- [About this task]:
Write all entries out exactly, images excluded.

- [Data provided]:
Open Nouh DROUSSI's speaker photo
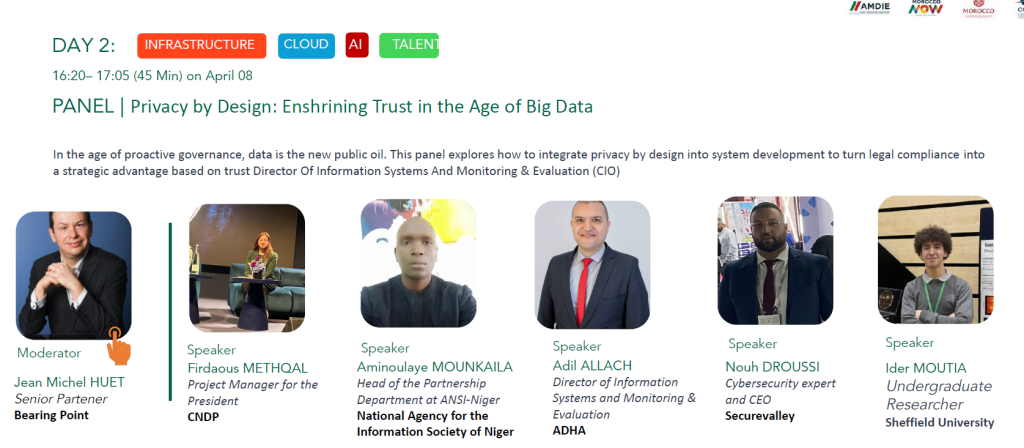The height and width of the screenshot is (448, 1024). pos(775,260)
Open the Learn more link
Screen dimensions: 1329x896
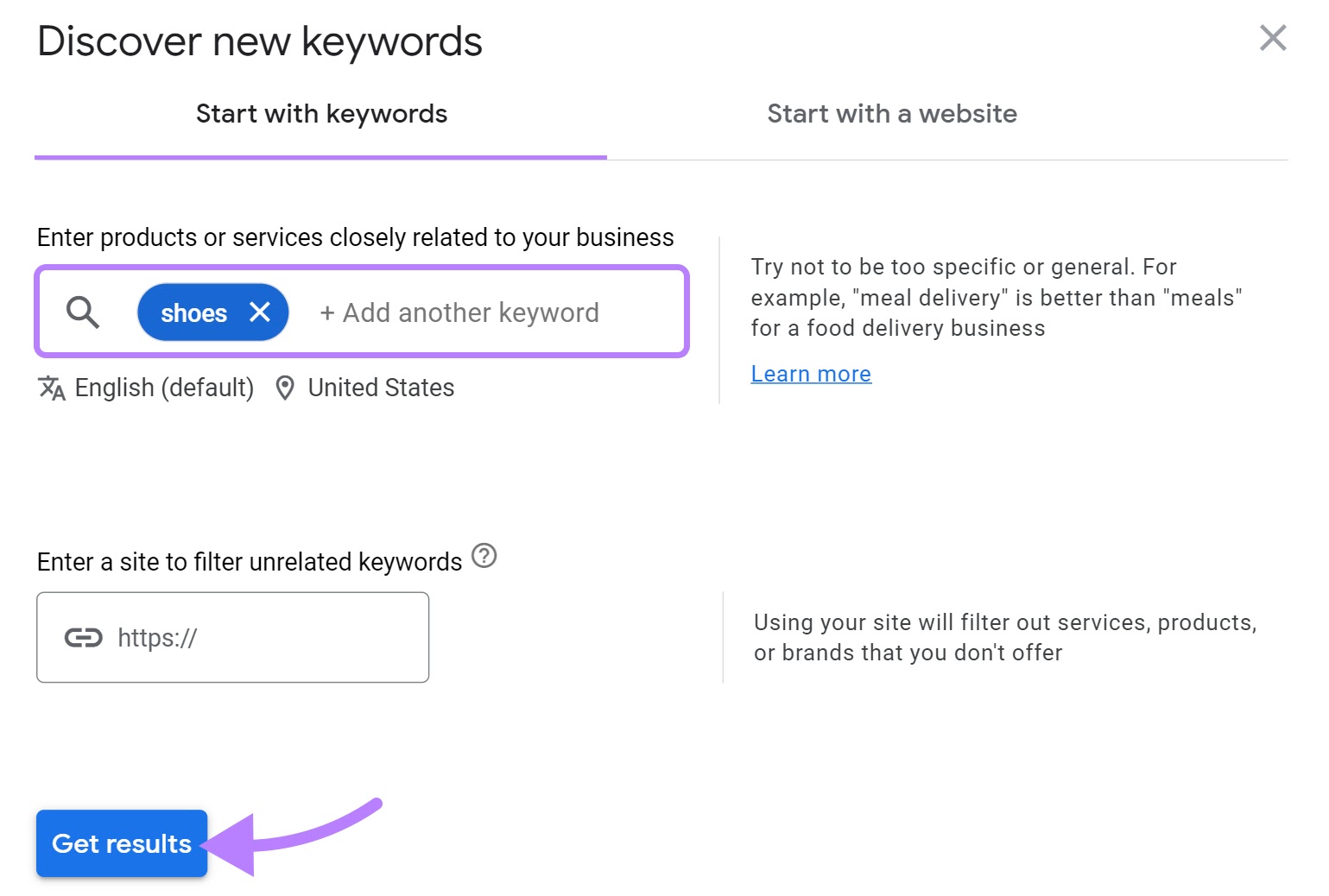(x=810, y=373)
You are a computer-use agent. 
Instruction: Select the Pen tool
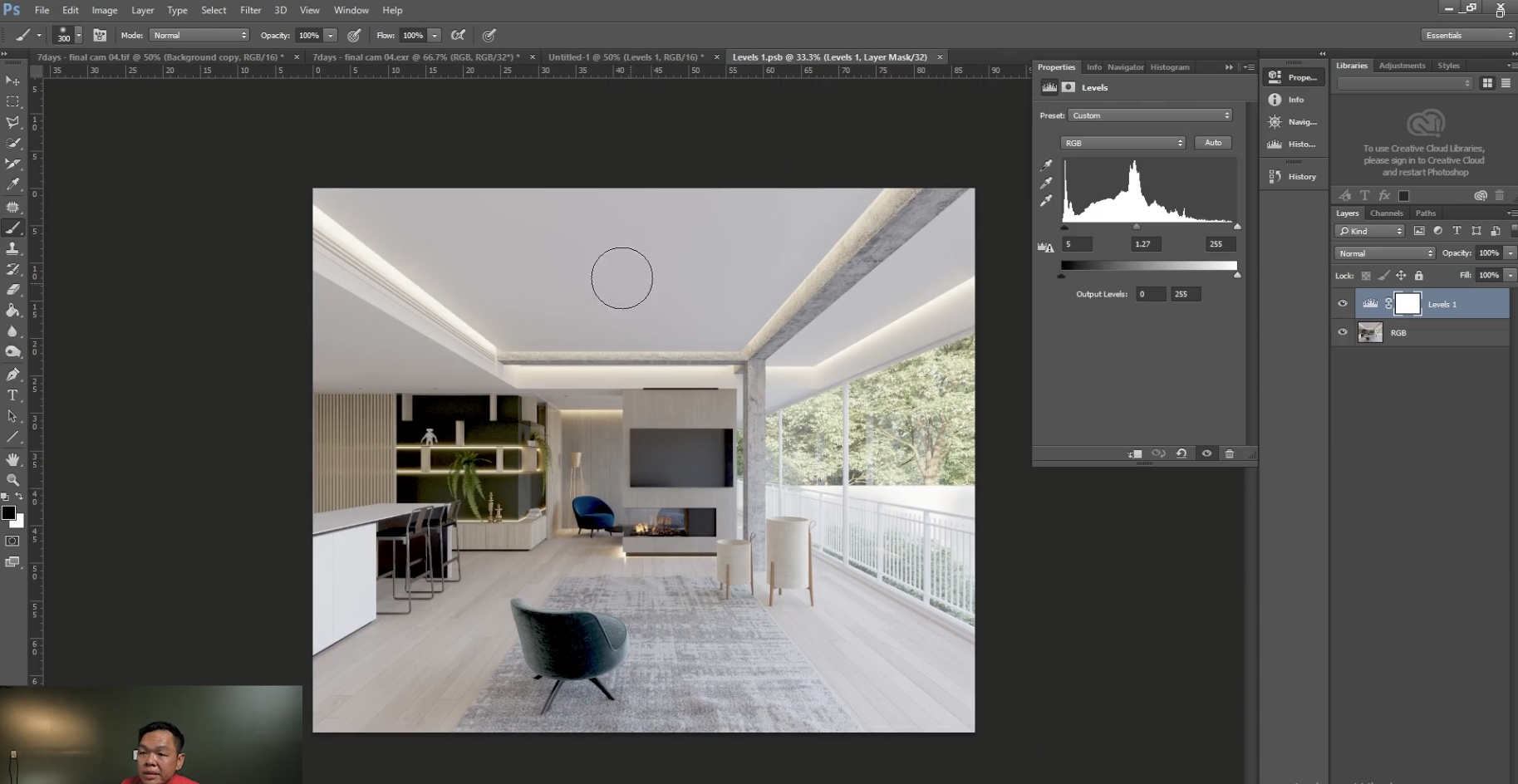[x=12, y=375]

- [Output of the task]:
Open Nouh DROUSSI's speaker photo
The height and width of the screenshot is (448, 1024). pos(775,260)
Open the Learn more link
Screen dimensions: 1329x896
(x=810, y=373)
You are a computer-use agent. 
Instruction: Select the Pen tool
[x=12, y=375]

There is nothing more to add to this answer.